As an alternative approach, we hypothesize that upsampling the shorter ECG signals to encompass an equivalent number of data points as in a 10-s signal at a sampling rate of 500 Hz can compensate for the lack of temporal information. In order to test this proposition, we trained the AttiaNet and ResNet1D architectures with shorter signals (i.e., duration ranging from 2 to 8 s) upsampled to 5,120 data points. Figure 5 highlights the performance of AttiaNet and ResNet1D architectures at different signal durations at native and upsampled sampling rates. We observe that upsampling the shorter signal improves the train MSE for both architectures, indicating that higher signal density improves the memorization on the train set. For the AttiaNet architecture, the test MSE line with upsampled signal closely follows the one with a 500 Hz sampling rate, with slight deviations at 6 and 8 s signal lengths, suggesting a lack of improvement in generalizability. Interestingly, we observe a slight degradation in model performance with the ResNet1D architecture at shorter signal durations due to the information bottleneck created at the output neuron from larger feature maps generated from signals with 5,120 data points at the final convolution layer. At signal lengths of 4 s, ResNet1D achieves a much better train MSE minima, resulting in a slight improvement in test MSE over the signal sampled at 500 Hz.
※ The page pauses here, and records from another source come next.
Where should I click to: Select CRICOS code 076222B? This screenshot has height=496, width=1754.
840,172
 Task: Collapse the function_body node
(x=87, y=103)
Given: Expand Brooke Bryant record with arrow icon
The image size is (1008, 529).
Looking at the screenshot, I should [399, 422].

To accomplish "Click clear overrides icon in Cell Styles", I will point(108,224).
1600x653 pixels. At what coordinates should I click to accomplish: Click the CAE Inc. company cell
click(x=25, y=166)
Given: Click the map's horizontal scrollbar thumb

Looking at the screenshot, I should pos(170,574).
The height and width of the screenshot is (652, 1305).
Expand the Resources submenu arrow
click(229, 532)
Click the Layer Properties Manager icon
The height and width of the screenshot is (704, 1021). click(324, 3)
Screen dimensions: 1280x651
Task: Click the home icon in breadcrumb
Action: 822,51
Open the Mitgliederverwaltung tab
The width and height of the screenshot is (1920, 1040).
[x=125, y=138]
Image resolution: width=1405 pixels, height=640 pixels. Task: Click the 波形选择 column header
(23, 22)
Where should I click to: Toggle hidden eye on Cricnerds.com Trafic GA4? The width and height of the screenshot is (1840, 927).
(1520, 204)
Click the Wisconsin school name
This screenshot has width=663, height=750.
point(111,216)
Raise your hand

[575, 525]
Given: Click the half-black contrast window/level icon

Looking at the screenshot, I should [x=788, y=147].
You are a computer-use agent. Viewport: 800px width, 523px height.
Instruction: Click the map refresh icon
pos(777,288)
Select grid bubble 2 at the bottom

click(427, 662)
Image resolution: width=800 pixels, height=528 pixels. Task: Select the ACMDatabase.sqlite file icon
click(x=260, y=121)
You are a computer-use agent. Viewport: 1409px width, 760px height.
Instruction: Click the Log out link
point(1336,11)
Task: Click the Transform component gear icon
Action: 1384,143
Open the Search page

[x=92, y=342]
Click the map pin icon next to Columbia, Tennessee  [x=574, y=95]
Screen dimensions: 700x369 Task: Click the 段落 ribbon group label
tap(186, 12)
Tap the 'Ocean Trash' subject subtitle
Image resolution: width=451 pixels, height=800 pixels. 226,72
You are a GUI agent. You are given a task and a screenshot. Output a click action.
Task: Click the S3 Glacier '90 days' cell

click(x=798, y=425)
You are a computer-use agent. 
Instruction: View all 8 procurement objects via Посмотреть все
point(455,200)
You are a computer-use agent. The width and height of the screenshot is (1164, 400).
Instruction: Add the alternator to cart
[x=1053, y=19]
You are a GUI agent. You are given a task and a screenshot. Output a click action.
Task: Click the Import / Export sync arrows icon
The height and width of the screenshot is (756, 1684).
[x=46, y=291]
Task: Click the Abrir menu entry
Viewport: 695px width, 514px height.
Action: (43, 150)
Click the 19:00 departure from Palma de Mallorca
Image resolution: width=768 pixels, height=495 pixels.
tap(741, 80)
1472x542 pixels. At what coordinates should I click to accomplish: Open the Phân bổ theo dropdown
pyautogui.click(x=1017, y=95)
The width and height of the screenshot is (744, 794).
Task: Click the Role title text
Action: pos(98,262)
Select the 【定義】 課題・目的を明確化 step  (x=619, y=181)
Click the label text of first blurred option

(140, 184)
However, this phenomenon is an anomaly and is not observed in other signal durations, leading to the conclusion that upsampling short-duration signals does not improve the generalizability of the ECG age estimation networks.

Figure 5

Figure 5 Comparison of train and test set performance for different durations of native and upsampled ECG signals for AttiaNet (A) and ResNet1D (B) architectures.

Impact of data augmentation

In this empirical study, we analyze the impact of different ECG signal augmentation schemes on the neural network’s performance for the ECG age estimation task. An effective augmentation scheme can allow neural networks to reduce the extent of overfitting and improve the generalizability of the unseen data. Figure 6 shows the variations in train and test MSE for the AttiaNet and ResNets1D architecture for two sampling rates across different simple augmentation schemes. Analysis of the increasing train MSE for both architectures suggests that augmentation schemes make the training routine challenging for the network by increasing variability in the batches at random. Specifically, the combination of flip and reverse augmentations significantly increases the dataset complexity, resulting in a higher train MSE relative to the baseline. Figure 6A indicates that the test set generalizability for the AttiaNet architecture does not improve with the flip or reverse augmentation application. Interestingly, the combination of flip and reverse results in an increase in MSE. Given that the network learns to identify anomalies throughout the signal, reversing the temporal information does not create a new pattern from the signal. Similarly, flipping the signal can be handled by adjusting the signs of the individual kernel weights. Nevertheless, the complexity of training increases due to the arbitrary application of the augmentation on the batches. Figure 6B reveals that the test MSE of ResNet1D follows a similar trend as the AttiaNet at 500 Hz. In this case, we note that flip, flip&reverse augmentations appear to improve the performance of the ResNet1D at 100 Hz. This phenomenon can be explained due to heavy overfitting of the ResNet1D at 100 Hz, which decreases with the increased complexity of the dataset with flip & reverse augmentation. Altogether, based on the proposed metrics and testing data sets, simple augmentation schemes like flipping and reversing signals do not seem to improve the accuracy capability of the network to estimate ECG age

Figure 6

Figure 6 Impact of flip, reverse, and flip&reverse augmentation schemes on the performance of the AttiaNet (A) and ResNet1D architectures (B) at 100 and 500 Hz.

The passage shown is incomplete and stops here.